The thesis of Thomas Piketty’s book Capital in the 21st Century is that the historical rate of return on wealth is markedly higher than the rate at which wages grow. (ETA: Commenter Marcel Proust points out that Piketty’s actual thesis is that the return on wealth grows faster than the economy as a whole. As a practical matter this almost guarantees that wealth grows faster than wages, but the theoretical statement is about economic growth, not wages per se.) A fascinating new paper suggests that if anything Piketty’s book underestimates this trend:

[I]nquiries into how fast wealth grows relative to the economy have been hampered by a lack of good, complete, comparable long-term data on the rates of return for various assets: stocks, bonds, real estate and the like. You’d want this to know what you’d expect a “natural” rate of return to be in an economy such as ours: How much would you expect home prices to appreciate over time? What about the expected return on the stock market over the decades? How about government bonds?

Now a working paper, written by Federal Reserve Bank of San Francisco economist Òscar Jordà and others, purports to calculate just that: “The Rate of Return on Everything.”

EXERCISE INSTRUCTIONS:
In the passage on Piketty's thesis, rewrite the part that opens with the words containing "[I]nquiries into how" and closes with "about government bonds?", swapping "real estate" for "housing".

EXTRACTED MATERIAL:
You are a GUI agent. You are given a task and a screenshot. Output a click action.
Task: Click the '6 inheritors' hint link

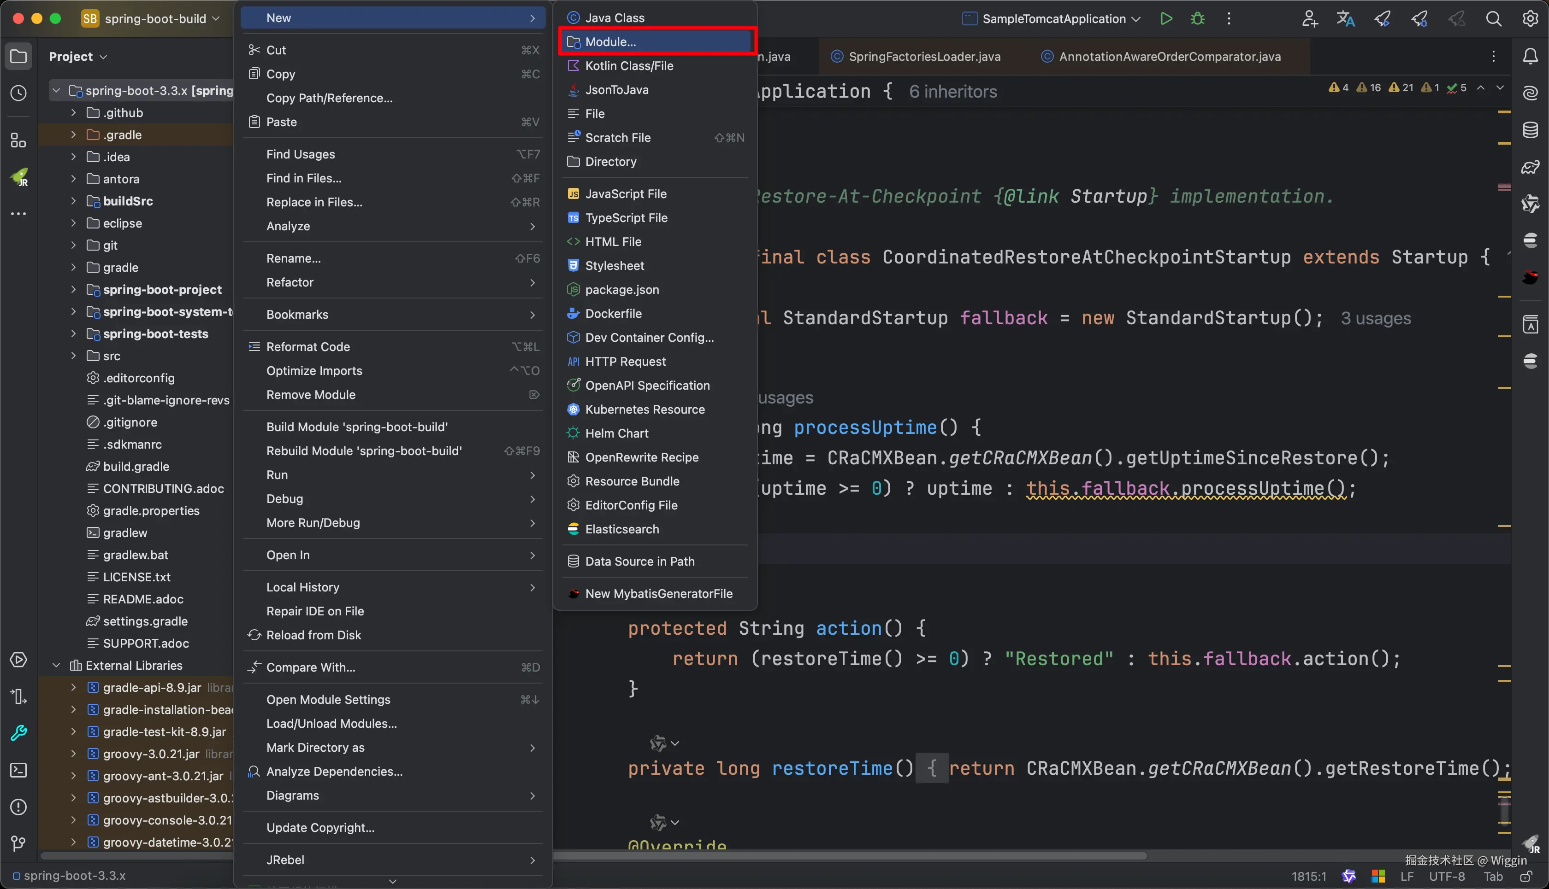(x=953, y=92)
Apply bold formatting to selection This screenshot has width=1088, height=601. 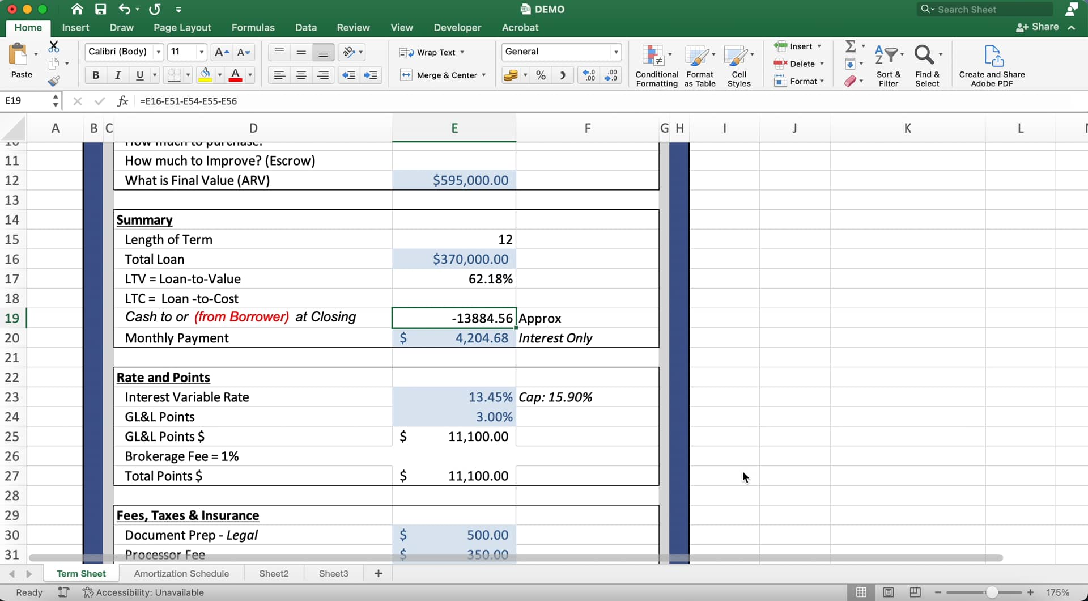tap(95, 75)
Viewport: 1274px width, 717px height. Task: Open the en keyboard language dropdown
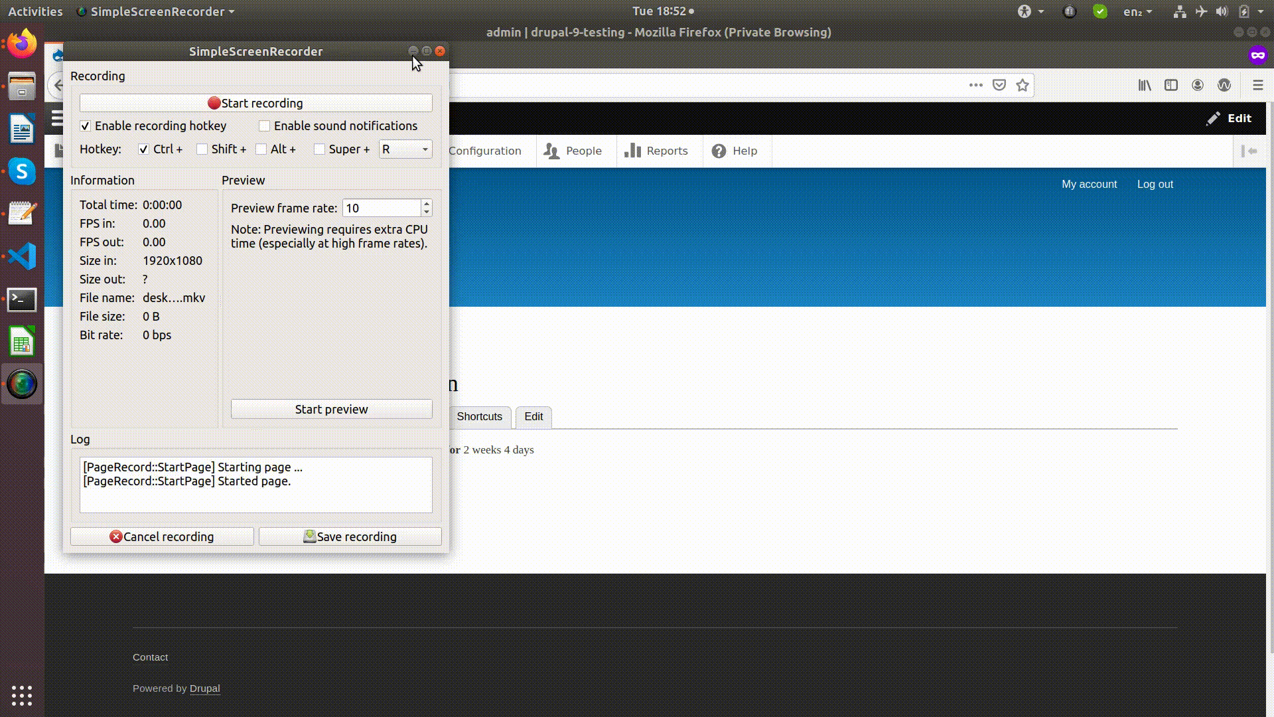pyautogui.click(x=1137, y=11)
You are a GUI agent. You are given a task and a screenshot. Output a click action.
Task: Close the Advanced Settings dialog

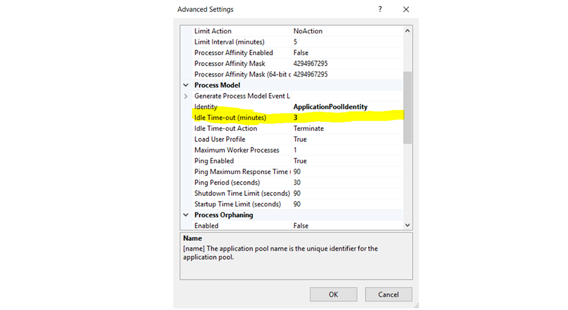[x=406, y=9]
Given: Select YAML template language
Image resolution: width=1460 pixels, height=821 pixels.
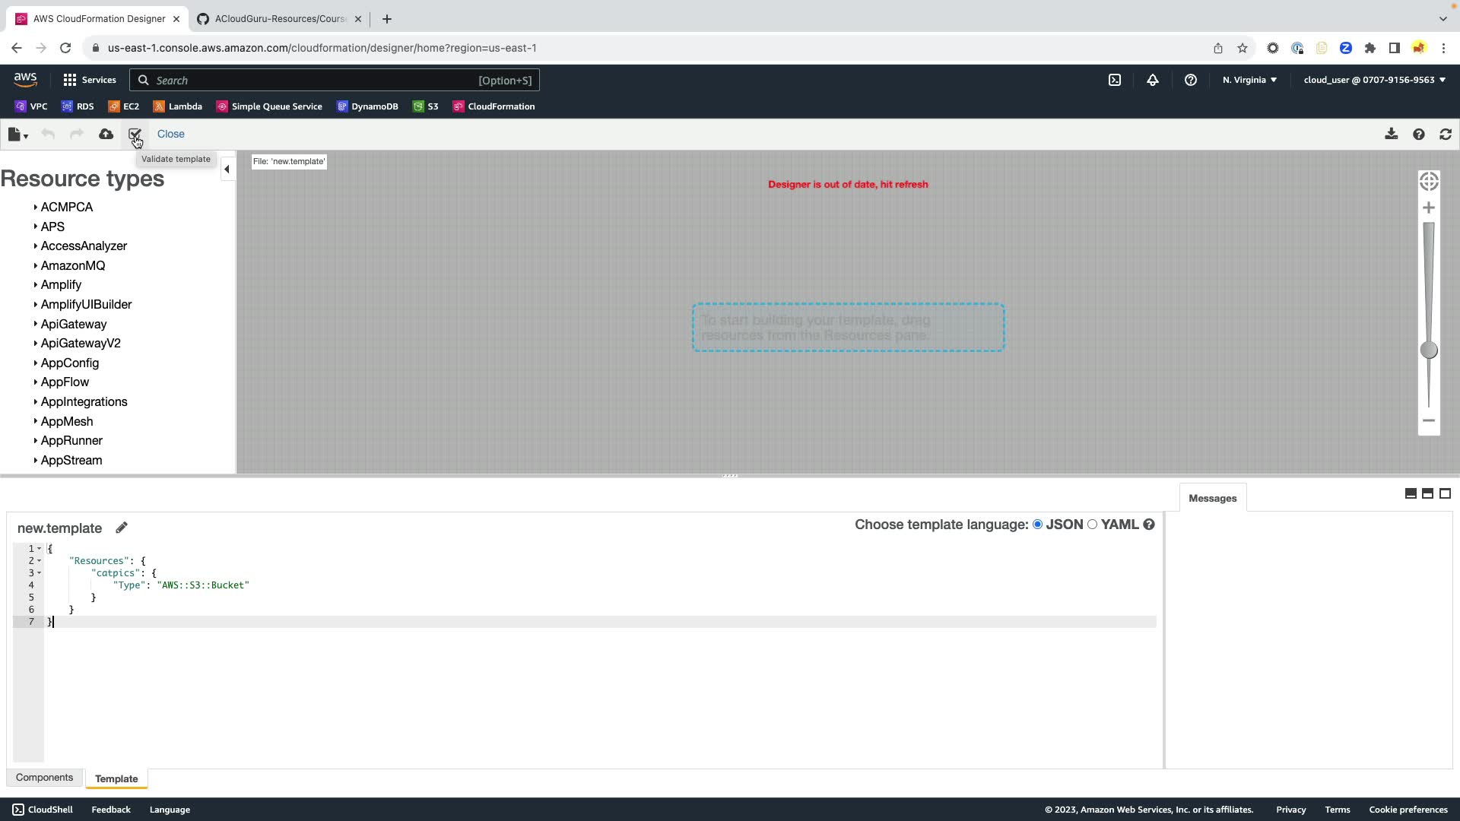Looking at the screenshot, I should point(1093,525).
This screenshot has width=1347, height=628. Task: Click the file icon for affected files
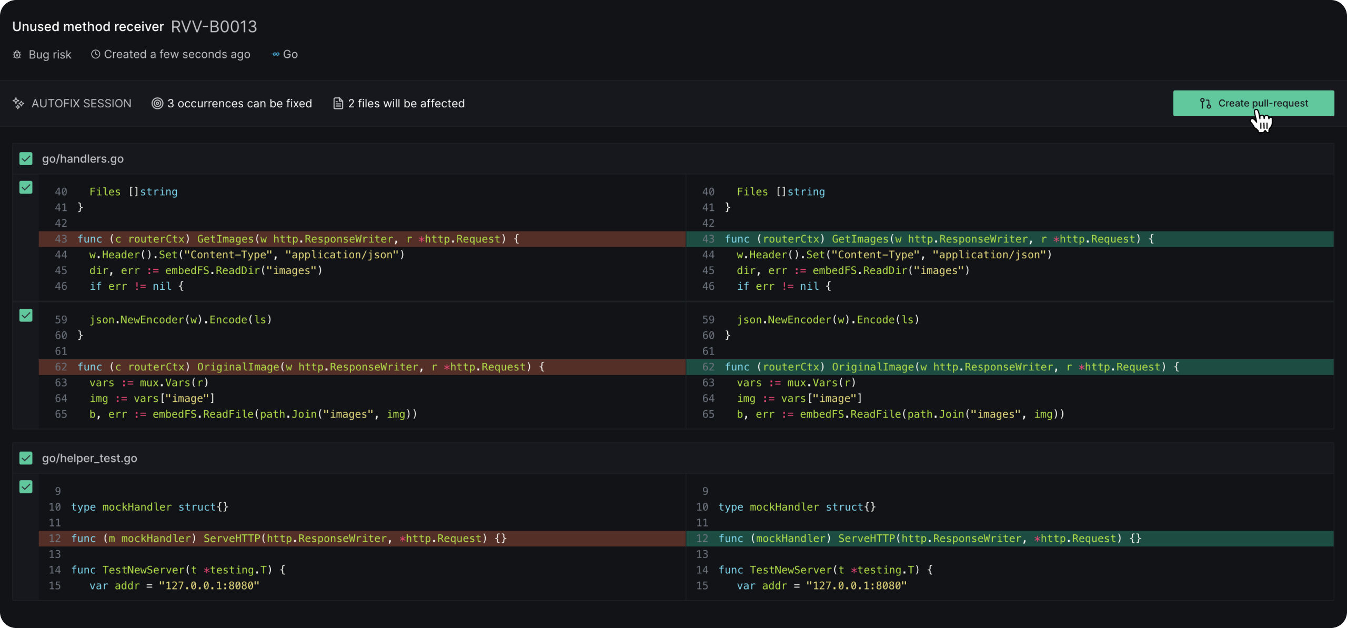coord(338,104)
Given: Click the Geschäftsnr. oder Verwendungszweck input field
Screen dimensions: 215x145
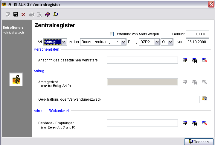Looking at the screenshot, I should pyautogui.click(x=153, y=99).
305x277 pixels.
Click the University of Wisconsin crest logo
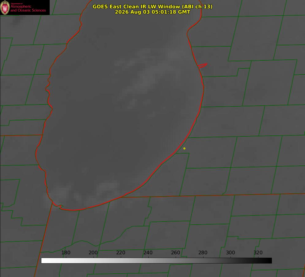pyautogui.click(x=5, y=8)
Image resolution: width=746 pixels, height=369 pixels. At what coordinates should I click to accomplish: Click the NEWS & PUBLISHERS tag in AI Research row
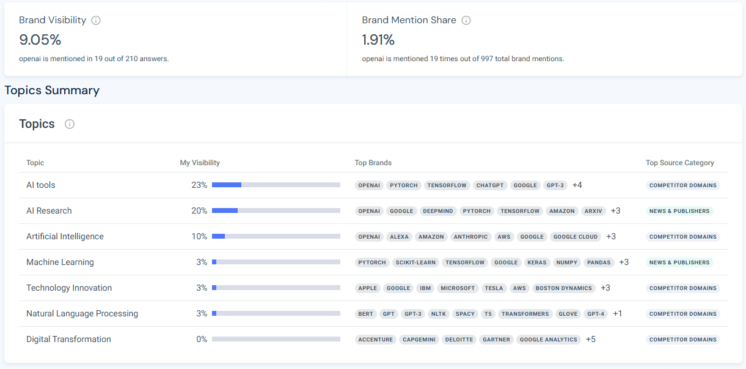tap(679, 211)
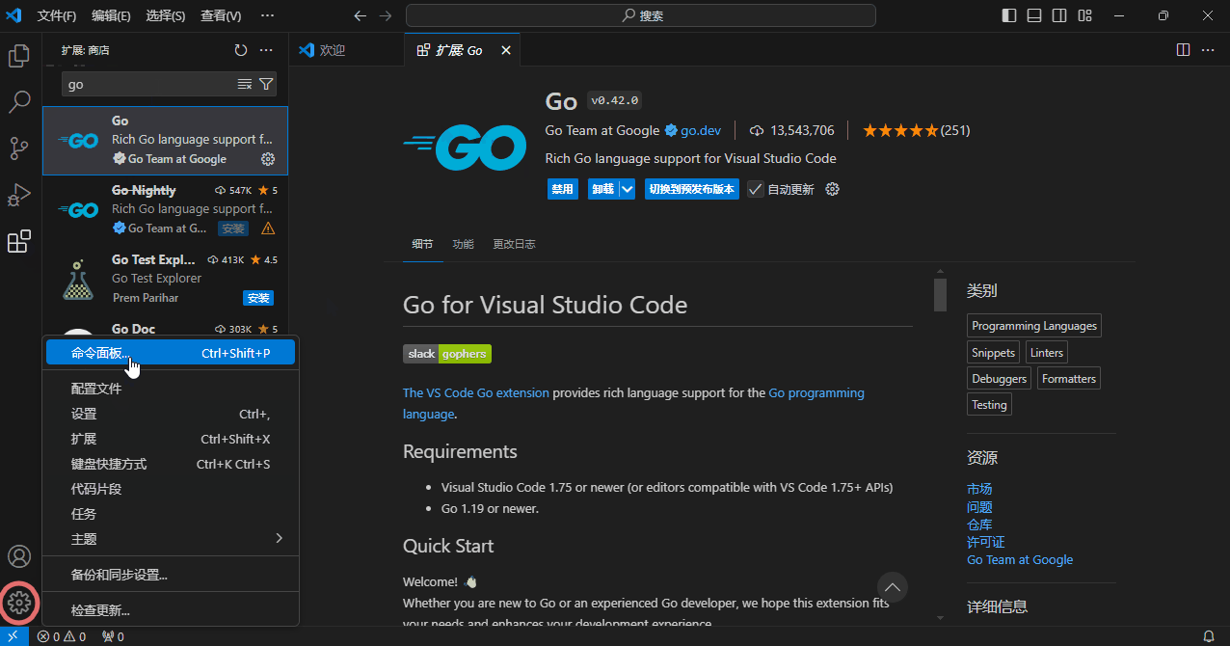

SOLVED PROBLEM:
[I]nquiries into how fast wealth grows relative to the economy have been hampered by a lack of good, complete, comparable long-term data on the rates of return for various assets: stocks, bonds, housing and the like. You’d want this to know what you’d expect a “natural” rate of return to be in an economy such as ours: How much would you expect home prices to appreciate over time? What about the expected return on the stock market over the decades? How about government bonds?